Honduras endurece penas: até 60 anos por feminicídio em resposta à crise de violência
Honduras eleva pena máxima para feminicídio até 60 anos; reforma inclui agravantes e tribunais especializados, mas críticas apontam para impunidade persistente.
RESUMO ✦
Sem tempo? A Lili IA resume para você
Honduras endurece penas: até 60 anos por feminicídio em resposta à crise de violência
Por Marco Severini — O Parlamento de Honduras aprovou uma reforma do código penal que eleva a pena máxima para o crime de feminicídio para 60 anos. Trata‑se de um movimento legislativo de grande impacto simbólico e prático, desenhado num contexto em que o país registra o mais elevado índice de assassinatos de mulheres na América Latina.
A nova norma mantém a pena base entre 25 e 30 anos de prisão, mas introduz agravantes que elevam as condenações para a faixa de 30 a 40 anos. Em situações qualificadas — violência de gênero ou sequestro que culminem na morte da vítima — a punição poderá alcançar o teto de 60 anos. Em sessão parlamentar, o presidente da assembleia, Tomás Zambrano, afirmou que “quem pratica violência contra uma mulher deve saber claramente que, se lhe tira a vida, sofrerá todo o rigor da lei”.
Além do endurecimento das penas, a reforma prevê a criação de órgãos judiciais especializados na prevenção dos feminicídios, compostos exclusivamente por mulheres. Esse desenho institucional pretende construir um aparato voltado à proteção de vítimas e ao tratamento sensível dos processos criminais relacionados à violência de gênero.
No entanto, a medida suscita críticas de especialistas e organizações da sociedade civil. Regina Fonseca, diretora do Centro pelos Direitos das Mulheres, advertiu que o problema não se resolve apenas pelo aumento das penas: “É preciso impedir que os feminicídios aconteçam. Cerca de 90% desses crimes permanecem impunes”, ressaltou. A observação aponta para um problema estrutural do sistema de justiça: se a impunidade persistir, o impacto prático do aumento das penas pode ser limitado.

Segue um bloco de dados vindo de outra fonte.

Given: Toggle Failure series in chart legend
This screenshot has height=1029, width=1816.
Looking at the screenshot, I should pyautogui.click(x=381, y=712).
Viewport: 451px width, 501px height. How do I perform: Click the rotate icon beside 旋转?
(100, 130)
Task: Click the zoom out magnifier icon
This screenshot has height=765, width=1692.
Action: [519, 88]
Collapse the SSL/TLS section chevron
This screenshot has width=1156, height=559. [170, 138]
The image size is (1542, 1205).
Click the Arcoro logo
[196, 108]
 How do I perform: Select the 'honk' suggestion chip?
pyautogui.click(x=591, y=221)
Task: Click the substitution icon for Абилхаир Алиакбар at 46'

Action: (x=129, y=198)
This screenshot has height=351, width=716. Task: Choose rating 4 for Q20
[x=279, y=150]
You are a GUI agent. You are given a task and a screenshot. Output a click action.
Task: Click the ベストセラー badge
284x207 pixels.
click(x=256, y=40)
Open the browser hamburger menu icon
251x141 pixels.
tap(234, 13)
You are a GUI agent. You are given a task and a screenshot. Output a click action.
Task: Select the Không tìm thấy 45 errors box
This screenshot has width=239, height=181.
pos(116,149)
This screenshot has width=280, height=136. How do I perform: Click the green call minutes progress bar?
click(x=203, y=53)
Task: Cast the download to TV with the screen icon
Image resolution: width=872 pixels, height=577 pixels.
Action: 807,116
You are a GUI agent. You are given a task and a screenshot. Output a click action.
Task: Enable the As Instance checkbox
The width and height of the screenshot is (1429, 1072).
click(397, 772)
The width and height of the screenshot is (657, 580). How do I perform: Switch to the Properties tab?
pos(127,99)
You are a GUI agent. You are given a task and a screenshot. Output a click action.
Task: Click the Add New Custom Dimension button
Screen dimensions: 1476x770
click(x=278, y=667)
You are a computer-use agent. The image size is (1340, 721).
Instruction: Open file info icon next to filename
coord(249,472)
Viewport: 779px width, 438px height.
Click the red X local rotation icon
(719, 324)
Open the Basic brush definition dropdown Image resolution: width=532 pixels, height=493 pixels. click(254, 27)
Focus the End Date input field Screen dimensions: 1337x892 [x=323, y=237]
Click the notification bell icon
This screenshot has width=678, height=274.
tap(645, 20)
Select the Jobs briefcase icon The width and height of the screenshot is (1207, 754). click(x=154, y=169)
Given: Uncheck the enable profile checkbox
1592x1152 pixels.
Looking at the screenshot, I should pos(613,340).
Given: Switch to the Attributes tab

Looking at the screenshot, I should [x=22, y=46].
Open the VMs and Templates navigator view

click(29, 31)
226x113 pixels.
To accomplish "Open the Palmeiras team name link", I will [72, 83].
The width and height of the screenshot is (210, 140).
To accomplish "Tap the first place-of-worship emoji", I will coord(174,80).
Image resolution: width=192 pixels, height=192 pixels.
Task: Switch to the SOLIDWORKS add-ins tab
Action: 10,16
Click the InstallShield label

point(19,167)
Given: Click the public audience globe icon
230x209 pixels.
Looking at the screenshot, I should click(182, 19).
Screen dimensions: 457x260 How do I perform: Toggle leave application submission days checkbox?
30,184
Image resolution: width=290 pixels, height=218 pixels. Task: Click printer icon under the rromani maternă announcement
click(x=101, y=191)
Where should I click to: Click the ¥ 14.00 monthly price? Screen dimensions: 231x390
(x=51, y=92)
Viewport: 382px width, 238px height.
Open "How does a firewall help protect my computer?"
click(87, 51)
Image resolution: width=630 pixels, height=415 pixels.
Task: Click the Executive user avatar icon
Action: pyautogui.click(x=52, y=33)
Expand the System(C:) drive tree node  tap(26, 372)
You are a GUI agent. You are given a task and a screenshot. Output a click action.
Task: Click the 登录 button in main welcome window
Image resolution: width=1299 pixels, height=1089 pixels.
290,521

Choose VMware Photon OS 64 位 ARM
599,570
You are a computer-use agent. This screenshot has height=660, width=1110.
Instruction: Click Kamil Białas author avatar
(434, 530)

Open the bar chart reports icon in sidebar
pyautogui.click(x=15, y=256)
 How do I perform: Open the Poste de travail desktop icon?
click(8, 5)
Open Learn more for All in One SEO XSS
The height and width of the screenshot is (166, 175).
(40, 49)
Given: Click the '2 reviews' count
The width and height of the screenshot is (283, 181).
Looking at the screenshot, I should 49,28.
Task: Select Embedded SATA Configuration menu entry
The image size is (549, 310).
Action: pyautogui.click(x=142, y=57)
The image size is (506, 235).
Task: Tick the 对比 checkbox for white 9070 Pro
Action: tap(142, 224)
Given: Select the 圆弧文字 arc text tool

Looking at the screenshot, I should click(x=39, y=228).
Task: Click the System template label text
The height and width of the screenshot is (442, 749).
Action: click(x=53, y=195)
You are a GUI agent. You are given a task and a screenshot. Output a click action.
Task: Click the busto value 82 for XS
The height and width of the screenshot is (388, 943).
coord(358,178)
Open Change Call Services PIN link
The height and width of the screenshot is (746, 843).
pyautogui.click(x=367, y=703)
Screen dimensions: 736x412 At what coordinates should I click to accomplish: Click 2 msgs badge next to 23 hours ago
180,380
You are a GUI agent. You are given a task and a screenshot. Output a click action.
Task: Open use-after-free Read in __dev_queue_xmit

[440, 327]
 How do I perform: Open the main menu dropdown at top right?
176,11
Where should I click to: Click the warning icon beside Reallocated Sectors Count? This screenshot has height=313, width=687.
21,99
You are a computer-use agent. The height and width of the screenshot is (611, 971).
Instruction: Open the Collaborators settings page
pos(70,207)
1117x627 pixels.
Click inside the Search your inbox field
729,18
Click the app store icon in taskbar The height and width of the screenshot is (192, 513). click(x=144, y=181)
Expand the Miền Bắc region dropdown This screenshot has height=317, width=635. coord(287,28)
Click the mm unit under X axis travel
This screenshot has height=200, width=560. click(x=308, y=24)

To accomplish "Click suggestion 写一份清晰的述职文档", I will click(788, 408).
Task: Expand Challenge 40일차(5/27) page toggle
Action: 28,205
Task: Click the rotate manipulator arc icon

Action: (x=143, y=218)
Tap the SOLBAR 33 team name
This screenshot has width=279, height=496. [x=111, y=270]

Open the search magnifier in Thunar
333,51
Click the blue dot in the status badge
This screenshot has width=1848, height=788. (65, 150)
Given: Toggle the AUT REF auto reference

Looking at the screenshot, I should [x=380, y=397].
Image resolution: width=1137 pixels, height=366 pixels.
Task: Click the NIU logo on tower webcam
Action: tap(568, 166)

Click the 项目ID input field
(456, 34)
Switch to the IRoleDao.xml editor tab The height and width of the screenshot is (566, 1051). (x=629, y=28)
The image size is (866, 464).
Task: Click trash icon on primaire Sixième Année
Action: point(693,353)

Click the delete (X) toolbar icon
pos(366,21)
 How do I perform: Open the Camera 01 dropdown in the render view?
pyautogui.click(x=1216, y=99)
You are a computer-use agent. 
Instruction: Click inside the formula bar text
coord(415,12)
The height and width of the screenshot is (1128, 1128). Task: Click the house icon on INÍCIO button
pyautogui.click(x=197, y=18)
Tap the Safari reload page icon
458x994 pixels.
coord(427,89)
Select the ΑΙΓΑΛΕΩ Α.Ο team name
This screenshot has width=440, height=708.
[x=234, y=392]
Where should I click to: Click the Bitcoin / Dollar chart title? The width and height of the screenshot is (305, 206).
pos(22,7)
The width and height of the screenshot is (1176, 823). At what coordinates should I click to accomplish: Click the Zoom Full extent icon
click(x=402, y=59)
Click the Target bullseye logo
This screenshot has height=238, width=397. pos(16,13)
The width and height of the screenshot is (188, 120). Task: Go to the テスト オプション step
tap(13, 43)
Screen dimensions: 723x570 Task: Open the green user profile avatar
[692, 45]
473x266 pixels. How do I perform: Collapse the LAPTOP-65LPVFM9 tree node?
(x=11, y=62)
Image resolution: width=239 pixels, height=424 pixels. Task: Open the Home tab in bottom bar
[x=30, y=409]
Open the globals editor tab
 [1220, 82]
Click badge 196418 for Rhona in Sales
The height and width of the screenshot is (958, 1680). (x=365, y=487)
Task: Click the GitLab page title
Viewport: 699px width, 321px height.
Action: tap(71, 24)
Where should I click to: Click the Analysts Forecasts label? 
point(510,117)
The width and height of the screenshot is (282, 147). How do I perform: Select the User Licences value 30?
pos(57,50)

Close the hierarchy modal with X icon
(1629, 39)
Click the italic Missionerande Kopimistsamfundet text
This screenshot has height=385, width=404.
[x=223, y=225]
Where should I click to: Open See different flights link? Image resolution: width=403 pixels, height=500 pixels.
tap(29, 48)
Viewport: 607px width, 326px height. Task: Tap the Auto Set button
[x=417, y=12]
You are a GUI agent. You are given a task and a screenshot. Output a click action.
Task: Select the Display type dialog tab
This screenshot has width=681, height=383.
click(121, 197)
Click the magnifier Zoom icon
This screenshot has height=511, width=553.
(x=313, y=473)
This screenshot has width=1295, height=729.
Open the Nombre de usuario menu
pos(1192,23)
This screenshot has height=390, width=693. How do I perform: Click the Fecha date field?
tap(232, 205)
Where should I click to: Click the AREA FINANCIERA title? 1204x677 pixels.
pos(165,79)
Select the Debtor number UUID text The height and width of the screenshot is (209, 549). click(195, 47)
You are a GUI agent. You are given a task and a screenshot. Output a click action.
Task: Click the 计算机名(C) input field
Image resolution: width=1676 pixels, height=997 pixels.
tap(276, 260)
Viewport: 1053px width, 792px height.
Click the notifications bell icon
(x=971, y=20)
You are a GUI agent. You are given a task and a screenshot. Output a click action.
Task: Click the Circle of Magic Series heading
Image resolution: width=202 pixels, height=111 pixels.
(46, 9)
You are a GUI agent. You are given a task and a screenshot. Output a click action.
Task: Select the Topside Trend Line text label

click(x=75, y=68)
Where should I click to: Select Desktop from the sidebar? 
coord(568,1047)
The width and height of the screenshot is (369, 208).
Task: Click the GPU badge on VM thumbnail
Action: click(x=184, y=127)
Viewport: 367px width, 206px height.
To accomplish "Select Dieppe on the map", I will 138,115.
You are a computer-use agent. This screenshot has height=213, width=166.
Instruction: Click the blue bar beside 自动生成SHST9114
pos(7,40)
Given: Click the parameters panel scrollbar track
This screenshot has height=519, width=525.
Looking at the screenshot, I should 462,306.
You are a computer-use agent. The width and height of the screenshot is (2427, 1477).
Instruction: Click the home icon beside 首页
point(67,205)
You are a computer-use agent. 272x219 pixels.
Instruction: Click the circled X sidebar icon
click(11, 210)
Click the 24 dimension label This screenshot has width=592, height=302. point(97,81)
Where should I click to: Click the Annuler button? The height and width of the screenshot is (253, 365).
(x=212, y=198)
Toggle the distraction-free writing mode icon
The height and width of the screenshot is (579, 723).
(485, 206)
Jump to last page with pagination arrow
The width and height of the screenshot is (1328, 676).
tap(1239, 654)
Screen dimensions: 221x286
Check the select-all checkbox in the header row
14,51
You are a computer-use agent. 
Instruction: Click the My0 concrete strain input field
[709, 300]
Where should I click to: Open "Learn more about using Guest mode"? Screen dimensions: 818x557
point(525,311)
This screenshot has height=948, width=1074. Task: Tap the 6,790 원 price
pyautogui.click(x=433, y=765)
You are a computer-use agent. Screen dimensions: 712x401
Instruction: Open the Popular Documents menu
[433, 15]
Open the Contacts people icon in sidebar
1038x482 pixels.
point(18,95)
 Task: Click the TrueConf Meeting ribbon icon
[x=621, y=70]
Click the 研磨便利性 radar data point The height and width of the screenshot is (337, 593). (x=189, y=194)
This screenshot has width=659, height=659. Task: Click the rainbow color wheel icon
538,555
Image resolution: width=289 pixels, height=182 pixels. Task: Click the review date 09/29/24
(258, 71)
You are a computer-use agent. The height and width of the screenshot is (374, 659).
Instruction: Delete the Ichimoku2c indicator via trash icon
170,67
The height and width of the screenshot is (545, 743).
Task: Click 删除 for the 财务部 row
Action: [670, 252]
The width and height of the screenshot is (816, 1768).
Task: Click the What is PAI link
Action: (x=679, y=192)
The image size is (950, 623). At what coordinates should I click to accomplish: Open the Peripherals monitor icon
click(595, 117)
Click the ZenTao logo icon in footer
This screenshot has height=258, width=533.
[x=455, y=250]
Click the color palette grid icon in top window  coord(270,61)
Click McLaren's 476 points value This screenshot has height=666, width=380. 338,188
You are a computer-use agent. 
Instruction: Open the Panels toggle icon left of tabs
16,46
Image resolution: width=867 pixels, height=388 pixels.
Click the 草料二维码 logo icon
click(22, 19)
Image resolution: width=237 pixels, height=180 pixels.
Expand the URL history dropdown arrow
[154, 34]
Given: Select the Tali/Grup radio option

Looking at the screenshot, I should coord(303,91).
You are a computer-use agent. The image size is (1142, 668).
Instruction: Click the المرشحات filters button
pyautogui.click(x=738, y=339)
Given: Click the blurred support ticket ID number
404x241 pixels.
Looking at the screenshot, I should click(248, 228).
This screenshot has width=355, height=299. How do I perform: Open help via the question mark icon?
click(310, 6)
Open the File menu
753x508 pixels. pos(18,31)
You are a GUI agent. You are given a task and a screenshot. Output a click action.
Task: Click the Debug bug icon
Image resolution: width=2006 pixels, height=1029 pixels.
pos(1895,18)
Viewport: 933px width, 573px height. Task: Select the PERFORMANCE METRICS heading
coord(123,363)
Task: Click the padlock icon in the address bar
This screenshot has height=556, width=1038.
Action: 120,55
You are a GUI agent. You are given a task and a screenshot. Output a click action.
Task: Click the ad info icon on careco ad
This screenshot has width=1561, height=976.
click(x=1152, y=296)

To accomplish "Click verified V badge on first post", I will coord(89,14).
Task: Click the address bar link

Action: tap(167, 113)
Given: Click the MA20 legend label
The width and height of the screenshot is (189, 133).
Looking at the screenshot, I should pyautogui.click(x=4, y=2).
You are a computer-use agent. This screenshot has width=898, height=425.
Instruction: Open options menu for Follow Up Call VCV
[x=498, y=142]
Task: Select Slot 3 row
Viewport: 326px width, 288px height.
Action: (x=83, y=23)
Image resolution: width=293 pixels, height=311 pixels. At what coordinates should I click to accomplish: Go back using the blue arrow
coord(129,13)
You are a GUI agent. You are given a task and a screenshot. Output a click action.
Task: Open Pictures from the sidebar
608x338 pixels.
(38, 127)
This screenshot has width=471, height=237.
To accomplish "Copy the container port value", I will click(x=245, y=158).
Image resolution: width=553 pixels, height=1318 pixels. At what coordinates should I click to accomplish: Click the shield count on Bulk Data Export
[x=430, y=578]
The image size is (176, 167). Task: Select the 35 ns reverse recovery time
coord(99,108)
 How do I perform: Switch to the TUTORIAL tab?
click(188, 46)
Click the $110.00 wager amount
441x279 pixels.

Os números sublinham a gravidade do quadro hondurenho. Um relatório da Comissão Econômica para a América Latina e o Caribe (CEPALC) divulgado no fim do ano passado colocou Honduras no topo entre 17 países da região, com taxa de 4,3 casos por 100 mil habitantes. Em 2025, o Observatório da Violência da Universidade Nacional Autônoma de Honduras registrou 262 feminicídios.
Como analista de geopolítica, observo este episódio como um movimento estratégico no tabuleiro da política interna hondurenha: um ato legislativo que busca reforçar a autoridade do Estado e restaurar a confiança pública, ao mesmo tempo em que redesenha, em partes, os alicerces da diplomacia e da governabilidade doméstica. A criação de cortes especializadas e a imposição de penas severas são peças de um mesmo jogo — porém, sem investimentos concomitantes em prevenção, investigação e capacitação do sistema judiciário, corre‑se o risco de efetuar movimentos táticos sem garantir mudança estratégica.
Em suma, a reforma hondurenha representa um endurecimento penal significativo e uma resposta política à pressão social por justiça. Resta, contudo, a pergunta de longo prazo: o novo enquadramento legal servirá para reduzir a cifra trágica de mortes de mulheres ou ficará restrito ao efeito simbólico de uma legislação mais dura, sem alterar a tectônica da impunidade?